• _Task to complete_
Can you copy out the records word for word, from their start through the line that contains "The image size is (864, 1920).", including that line and nothing after it?

Provided records section start

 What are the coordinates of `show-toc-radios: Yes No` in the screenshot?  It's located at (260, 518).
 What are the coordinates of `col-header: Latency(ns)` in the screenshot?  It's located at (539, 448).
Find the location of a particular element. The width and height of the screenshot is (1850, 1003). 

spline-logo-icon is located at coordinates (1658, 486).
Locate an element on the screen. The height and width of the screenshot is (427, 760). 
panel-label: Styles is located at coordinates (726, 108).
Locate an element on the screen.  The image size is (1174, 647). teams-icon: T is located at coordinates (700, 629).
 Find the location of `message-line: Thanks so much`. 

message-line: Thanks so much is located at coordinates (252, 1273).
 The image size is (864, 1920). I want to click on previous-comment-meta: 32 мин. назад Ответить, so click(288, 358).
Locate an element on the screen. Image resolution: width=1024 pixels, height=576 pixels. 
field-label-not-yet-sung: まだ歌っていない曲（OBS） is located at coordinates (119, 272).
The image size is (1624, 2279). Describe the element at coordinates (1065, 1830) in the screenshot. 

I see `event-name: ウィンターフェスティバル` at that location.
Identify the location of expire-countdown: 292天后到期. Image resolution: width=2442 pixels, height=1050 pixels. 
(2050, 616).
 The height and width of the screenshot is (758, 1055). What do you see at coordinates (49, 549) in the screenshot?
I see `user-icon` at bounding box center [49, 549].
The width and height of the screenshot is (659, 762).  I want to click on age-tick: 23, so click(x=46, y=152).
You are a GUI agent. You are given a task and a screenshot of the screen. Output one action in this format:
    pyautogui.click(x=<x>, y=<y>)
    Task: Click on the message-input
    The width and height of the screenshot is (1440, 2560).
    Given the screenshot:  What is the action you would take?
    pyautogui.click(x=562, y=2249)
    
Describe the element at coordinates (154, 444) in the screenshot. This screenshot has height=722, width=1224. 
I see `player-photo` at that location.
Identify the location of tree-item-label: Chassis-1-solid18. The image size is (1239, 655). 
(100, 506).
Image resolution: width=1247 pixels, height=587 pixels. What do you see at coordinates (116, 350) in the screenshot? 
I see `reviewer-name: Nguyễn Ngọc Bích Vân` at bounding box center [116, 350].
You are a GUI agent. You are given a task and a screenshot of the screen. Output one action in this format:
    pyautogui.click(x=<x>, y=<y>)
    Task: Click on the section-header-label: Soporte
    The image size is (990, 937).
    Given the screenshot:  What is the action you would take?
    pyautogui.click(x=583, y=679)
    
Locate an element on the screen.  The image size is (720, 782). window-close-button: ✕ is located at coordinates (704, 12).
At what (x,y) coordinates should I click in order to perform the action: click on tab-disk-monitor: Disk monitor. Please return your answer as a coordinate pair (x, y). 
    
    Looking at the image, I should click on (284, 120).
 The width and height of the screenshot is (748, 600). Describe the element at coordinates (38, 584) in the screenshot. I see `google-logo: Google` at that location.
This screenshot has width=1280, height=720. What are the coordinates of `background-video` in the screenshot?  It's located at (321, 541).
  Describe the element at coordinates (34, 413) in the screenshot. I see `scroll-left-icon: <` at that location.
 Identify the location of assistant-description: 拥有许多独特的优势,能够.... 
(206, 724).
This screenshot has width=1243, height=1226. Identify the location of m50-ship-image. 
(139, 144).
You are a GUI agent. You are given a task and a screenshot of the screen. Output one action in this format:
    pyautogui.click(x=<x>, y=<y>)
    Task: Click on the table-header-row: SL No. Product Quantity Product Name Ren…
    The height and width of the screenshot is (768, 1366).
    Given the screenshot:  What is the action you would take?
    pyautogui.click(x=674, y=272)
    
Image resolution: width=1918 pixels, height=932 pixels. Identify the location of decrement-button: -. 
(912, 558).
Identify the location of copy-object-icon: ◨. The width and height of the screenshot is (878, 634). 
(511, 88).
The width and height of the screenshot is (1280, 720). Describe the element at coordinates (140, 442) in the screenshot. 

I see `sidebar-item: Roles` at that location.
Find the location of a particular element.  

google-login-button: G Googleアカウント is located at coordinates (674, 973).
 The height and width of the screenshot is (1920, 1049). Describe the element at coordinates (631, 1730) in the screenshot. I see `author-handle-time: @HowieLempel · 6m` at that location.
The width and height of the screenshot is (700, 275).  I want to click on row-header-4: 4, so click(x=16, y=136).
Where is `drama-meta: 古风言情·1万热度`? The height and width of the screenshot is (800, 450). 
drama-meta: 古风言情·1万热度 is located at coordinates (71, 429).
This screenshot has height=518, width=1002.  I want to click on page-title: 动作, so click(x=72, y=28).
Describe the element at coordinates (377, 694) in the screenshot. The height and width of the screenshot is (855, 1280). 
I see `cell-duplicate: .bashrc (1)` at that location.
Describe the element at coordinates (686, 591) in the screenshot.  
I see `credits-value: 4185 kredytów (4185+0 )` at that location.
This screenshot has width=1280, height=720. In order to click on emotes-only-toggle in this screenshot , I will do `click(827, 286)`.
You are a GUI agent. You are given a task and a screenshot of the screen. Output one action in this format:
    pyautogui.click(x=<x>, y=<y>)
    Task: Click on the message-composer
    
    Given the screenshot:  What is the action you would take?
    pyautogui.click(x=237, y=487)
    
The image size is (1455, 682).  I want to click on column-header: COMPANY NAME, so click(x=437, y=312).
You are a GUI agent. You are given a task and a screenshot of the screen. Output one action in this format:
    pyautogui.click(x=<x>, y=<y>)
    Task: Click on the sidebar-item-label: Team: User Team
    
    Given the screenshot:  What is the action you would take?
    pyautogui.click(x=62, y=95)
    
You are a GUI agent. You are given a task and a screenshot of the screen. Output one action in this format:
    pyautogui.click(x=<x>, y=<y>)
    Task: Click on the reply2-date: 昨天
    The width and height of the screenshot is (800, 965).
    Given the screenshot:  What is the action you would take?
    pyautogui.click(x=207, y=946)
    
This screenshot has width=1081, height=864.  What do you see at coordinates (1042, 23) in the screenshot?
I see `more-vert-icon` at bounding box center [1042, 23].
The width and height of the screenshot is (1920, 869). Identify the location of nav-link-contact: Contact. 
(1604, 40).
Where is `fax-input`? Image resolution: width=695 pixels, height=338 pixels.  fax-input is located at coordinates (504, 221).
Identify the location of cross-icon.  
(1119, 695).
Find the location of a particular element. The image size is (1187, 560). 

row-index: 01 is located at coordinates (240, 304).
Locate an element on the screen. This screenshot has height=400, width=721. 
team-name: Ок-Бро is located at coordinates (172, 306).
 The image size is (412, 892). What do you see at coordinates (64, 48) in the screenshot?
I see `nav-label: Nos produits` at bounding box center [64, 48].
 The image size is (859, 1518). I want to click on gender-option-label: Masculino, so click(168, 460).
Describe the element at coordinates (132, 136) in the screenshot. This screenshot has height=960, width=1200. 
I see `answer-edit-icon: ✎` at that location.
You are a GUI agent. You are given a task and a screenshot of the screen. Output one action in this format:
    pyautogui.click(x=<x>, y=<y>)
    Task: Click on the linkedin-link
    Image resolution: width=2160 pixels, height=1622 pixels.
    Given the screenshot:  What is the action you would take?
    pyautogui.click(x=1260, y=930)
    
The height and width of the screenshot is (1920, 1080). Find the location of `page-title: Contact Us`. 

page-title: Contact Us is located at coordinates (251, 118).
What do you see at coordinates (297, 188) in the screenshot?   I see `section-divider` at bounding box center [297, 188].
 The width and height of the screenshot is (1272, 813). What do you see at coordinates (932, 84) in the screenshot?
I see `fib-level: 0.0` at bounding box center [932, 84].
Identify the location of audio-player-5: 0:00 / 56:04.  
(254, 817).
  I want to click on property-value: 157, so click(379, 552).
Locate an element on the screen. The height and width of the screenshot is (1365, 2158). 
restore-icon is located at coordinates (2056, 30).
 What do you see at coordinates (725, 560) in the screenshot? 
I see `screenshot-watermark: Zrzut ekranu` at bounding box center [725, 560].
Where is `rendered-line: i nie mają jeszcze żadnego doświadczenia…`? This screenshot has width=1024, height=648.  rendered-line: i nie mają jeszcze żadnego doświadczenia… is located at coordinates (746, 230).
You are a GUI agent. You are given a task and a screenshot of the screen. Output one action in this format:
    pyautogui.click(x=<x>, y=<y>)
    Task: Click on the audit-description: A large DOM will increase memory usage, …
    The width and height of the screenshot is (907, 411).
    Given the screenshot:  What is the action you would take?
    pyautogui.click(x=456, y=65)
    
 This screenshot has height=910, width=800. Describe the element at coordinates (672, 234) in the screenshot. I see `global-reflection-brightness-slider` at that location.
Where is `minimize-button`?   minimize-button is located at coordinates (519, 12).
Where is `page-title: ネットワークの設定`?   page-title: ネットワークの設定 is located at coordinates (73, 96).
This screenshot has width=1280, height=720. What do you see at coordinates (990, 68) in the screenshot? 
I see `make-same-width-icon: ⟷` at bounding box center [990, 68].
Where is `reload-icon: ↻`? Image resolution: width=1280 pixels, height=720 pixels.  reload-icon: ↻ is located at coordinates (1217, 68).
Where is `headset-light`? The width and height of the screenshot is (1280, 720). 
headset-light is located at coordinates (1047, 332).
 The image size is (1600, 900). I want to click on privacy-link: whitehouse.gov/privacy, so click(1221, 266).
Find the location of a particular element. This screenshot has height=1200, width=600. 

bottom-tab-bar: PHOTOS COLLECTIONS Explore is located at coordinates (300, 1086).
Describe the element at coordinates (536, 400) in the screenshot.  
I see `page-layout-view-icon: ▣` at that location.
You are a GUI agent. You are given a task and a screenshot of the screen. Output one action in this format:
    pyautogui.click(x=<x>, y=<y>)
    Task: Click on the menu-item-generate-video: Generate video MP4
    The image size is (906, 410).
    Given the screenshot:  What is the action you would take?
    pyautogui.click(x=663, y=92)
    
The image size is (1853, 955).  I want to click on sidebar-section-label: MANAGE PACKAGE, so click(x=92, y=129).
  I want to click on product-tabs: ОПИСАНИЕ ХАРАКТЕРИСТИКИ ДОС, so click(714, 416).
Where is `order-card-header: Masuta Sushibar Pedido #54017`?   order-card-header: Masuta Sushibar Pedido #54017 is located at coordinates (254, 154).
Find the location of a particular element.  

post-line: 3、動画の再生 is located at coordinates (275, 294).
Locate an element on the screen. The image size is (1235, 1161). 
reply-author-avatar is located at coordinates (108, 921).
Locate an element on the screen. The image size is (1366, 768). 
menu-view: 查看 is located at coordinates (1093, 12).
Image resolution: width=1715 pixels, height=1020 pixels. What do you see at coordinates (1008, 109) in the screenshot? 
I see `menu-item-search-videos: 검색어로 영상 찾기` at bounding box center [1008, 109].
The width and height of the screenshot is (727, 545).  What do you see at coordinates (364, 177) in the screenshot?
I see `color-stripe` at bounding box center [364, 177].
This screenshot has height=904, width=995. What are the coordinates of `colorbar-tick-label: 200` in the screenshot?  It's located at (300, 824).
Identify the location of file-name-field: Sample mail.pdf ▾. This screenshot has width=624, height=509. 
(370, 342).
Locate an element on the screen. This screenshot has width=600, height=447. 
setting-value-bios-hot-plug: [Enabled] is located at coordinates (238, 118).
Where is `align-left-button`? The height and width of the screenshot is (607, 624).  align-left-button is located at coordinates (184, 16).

Provided records section end

• _Solution_
 What are the coordinates of `show-toc-radios: Yes No` in the screenshot?  It's located at (260, 518).
 What are the coordinates of `col-header: Latency(ns)` in the screenshot?  It's located at (539, 448).
Find the location of a particular element. The width and height of the screenshot is (1850, 1003). 

spline-logo-icon is located at coordinates (1658, 486).
Locate an element on the screen. The height and width of the screenshot is (427, 760). 
panel-label: Styles is located at coordinates (726, 108).
Locate an element on the screen.  The image size is (1174, 647). teams-icon: T is located at coordinates (700, 629).
 Find the location of `message-line: Thanks so much`. 

message-line: Thanks so much is located at coordinates (252, 1273).
 The image size is (864, 1920). I want to click on previous-comment-meta: 32 мин. назад Ответить, so click(288, 358).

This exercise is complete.